Fig. 5. MTIF3 does not affect mitochondrial ribosome assembly but alters the interactions between mitoribosomes and mt-mRNAs.

(A) Mitochondrial ribosome subunits and translating ribosomes were resolved on 10 to 30% sucrose gradients in control (L/L) and knockout (L/L, cre) 25-week-old mice. MTIF2 and the mitochondrial ribosomal protein markers of the small (MRPS34 and MRPS16) and large (MRPL44 and MRPL37) ribosomal subunits were detected by immunoblotting. The data are representative of results from four independent biological experiments. (B) The distributions of the 12S and 16S rRNAs and mRNAs in sucrose gradients were analyzed by qRT-PCR. The data are expressed as a percentage total of RNA abundance and show results from three independent biological replicates. (C) Mitochondrial ribosome subunits and translating ribosomes were resolved on 10 to 30% sucrose gradients in control (L/L) and knockout (L/L, cre) 25-week-old mice. MTIF3, MTIF2, TACO1, and LRPPRC were detected by immunoblotting. The data are representative of results from four independent biological experiments. (D) The normalized read length profile (reads per million) of the mitoribosome and its subunits on mRNAs is altered in the absence of MTIF3. (E) The association of tRNA-Met with the mitoribosome and its subunits is increased in the absence of MTIF3. (F) Enriched peaks at the 5′ end of mt-Atp8/6, mt-Nd4l/4, and mt-Nd5 mRNAs associating with the translating ribosome indicate ribosomal stalling. Peaks were considered 5′ or 3′ if they partially or fully overlapped a 100-nt window centered on the transcript 5′ or 3′ ends.

Fig. 6. The mechanism of MTIF3 and its role in mRNA recognition and translation initiation.
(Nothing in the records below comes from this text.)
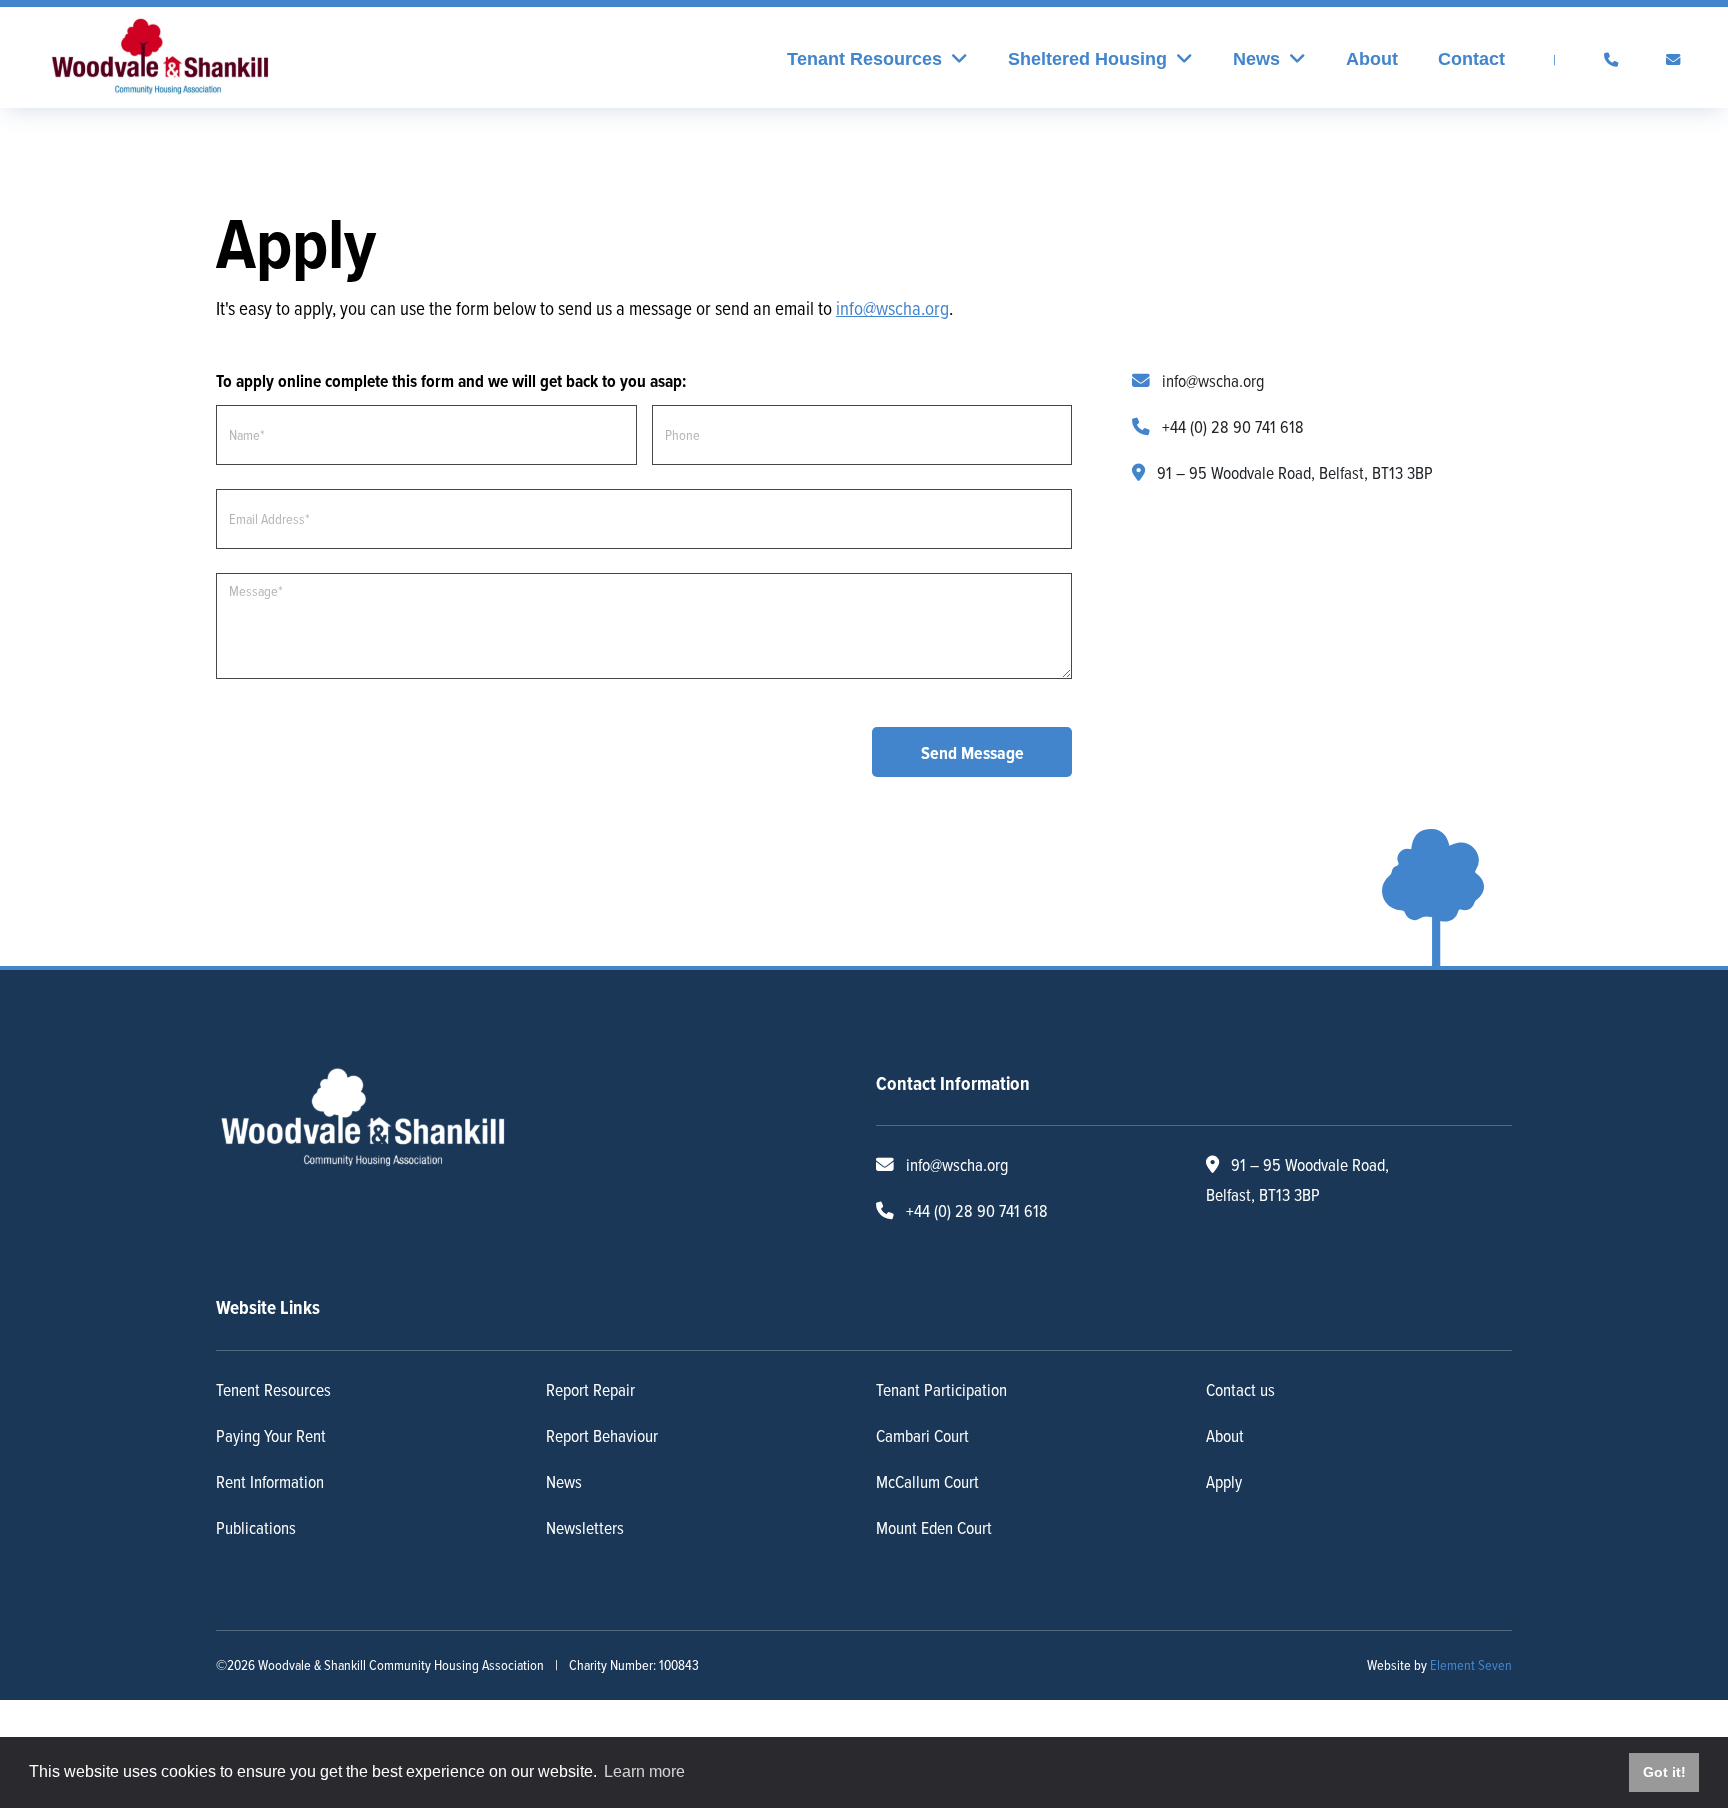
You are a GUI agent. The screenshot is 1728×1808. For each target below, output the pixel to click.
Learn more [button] (644, 1771)
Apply (1224, 1472)
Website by (1439, 1657)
(A) Mitochondrial ribosome profiling shows the distribution of footprints on mt-mRNAs in the SSU (first two tracks), large subunit (middle two tracks), and mitoribosome (bottom two tracks) that are enriched (red) or depleted (blue) in the knockout compared to control mice. Double tracks per ribosomal fraction were used to distinguish partially overlapping footprints on the mRNAs. (B) Schematic showing the proposed roles of MTIF3 in mitochondrial translation (wild type, L/L). MTIF3 prevents the translation initiation complex formation if it is bound by a tRNA in the absence of mRNA. Only small ribosomal subunits that have bound mRNA before the recruitment of tRNA and MTIF2 are able to proceed from translation initiation to elongation. In the absence of MTIF3 (MTIF3 knockout, L/L,cre) preinitiation complexes cannot remove tRNA^Met and positioning of the mRNA and its start codon cannot be monitored, so these complexes are able to participate in mature initiation complex formation. GDP, guanosine diphosphate; GTP, guanosine triphosphate. (C) Without the molecular proofreading steps performed by MTIF3, translation initiation proceeds at an accelerated rate but at the expense of fidelity. When fidelity of initiation is compromised, initiation complexes can stall at the 5′ ends of mRNAs, leaving the remainder of the mRNA prone to degradation by 3′-5′ exoribonucleases.